Der prominente Vertreter der Befürworter der AHV-Reform, der Zürcher Nationalrat Andri Silberschmidt, sagt: «Die Zahlen zeigen klar, dass es keine Diskriminierung der Frau in der AHV gibt – im Gegenteil.» Die von den Vorlagegegnern und -gegnerinnen geführte Geschlechterdebatte sei konstruiert. «Fakt ist, dass die heutige Gesetzgebung nur eine Ungleichheit beim Rentenalter vorsieht, sonst aber die Geschlechter im Gesetz gleichgestellt sind.»
2 Kommentare
Ihre Rechung ist bestenfalls ein grobe Näherung und vielleicht sogar falsch.
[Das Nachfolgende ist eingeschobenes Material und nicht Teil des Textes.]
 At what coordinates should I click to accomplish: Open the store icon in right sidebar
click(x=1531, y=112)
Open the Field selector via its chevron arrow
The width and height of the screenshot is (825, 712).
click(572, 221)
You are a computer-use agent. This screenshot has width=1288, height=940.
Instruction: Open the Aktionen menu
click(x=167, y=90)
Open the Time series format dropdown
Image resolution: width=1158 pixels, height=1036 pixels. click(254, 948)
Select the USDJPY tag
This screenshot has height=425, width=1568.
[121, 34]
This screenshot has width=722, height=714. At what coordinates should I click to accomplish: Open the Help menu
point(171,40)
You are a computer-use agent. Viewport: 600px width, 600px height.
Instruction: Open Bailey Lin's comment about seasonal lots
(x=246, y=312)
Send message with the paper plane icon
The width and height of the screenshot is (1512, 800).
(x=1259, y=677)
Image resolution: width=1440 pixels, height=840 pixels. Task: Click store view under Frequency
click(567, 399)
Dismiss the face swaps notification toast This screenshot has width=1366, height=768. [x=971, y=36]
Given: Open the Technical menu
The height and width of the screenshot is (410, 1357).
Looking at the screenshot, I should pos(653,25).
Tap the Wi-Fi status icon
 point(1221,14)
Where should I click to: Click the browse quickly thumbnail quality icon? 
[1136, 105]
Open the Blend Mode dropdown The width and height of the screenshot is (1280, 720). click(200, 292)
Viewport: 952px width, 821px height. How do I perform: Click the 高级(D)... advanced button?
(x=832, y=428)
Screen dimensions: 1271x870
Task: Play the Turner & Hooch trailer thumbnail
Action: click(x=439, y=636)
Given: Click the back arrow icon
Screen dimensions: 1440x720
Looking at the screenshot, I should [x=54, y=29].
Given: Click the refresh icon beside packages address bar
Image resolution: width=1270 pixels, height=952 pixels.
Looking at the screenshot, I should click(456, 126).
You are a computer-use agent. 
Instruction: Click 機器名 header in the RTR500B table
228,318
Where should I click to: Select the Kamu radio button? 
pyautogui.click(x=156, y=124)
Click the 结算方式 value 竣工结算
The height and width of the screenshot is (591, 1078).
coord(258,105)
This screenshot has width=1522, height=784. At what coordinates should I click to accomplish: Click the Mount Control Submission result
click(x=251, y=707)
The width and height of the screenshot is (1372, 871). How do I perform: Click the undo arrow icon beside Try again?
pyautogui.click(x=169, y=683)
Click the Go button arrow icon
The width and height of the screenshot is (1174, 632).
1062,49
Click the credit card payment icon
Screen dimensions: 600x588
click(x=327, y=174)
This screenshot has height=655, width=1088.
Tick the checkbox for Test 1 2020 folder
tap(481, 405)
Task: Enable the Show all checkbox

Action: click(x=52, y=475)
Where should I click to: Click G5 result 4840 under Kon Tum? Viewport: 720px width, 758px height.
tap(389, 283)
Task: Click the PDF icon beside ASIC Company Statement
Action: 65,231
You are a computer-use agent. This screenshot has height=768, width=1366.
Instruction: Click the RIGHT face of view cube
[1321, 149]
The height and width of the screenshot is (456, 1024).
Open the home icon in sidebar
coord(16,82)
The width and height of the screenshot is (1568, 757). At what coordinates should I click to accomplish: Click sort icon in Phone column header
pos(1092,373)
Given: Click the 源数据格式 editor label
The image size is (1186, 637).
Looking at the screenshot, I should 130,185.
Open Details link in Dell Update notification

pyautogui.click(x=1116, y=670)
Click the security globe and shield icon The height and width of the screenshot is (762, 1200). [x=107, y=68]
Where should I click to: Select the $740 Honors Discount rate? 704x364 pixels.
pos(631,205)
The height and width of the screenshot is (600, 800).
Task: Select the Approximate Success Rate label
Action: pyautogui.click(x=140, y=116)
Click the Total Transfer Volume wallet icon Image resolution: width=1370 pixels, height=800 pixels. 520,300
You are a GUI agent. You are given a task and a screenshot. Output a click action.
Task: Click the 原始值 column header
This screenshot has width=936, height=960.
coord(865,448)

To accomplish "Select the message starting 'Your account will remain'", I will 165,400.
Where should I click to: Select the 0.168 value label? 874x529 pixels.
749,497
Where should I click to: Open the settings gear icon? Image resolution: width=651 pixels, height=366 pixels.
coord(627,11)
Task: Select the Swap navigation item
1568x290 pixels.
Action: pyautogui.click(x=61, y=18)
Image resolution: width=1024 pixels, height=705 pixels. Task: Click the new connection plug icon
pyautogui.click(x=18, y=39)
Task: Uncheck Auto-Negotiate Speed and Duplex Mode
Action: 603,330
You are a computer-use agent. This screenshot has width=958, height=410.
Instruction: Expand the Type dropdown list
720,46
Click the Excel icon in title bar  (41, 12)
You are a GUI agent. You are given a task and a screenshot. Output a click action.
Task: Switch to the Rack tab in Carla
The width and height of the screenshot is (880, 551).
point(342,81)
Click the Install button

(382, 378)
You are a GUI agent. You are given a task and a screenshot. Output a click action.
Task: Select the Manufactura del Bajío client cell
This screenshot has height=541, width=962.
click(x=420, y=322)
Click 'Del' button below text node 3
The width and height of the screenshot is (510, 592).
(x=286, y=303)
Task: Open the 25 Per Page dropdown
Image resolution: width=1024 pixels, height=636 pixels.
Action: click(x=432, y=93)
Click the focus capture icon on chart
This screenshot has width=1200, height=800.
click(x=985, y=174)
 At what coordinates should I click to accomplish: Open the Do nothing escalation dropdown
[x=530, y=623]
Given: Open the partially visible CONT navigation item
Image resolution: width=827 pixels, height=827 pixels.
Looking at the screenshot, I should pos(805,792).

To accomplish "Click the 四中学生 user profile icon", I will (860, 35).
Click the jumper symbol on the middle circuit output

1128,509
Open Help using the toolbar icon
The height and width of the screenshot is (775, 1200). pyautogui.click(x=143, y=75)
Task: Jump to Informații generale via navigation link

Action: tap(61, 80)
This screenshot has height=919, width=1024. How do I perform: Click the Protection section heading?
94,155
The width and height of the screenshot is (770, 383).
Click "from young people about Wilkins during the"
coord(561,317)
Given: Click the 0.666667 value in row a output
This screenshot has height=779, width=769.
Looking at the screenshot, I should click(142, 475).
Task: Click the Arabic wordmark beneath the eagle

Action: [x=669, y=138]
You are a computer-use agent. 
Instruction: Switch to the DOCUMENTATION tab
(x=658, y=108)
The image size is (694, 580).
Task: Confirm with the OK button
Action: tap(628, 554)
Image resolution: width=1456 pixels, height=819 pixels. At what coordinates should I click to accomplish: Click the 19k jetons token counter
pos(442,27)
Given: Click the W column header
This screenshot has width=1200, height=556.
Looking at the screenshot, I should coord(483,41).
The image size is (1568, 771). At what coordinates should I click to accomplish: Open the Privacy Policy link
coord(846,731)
Die Lohnbeiträge sind ja nur ein Teil der Finanzierung. Die AHV bekommt ja noch jede Menge Geld aus allen möglichen Steuertöpfen, die Sie nicht Männern und Frauen zuordnen können. Die Argumentation der Gegner ist allerdings komplett schief, falsch und irreführend.
Endlich sagt es einer im Klartext (samt Grafiken). Das müsste die Ja-Seite längst so klar kommunizieren. Aber die Nein-Seite kommt mit Argumenten, die schlicht und ergreifend unwahr bis gelogen daherkommen. Zudem mischen sie laufend die 1. und 2. Säule durcheinander. Jetzt gehts um die AHV. Und sonst gar nichts.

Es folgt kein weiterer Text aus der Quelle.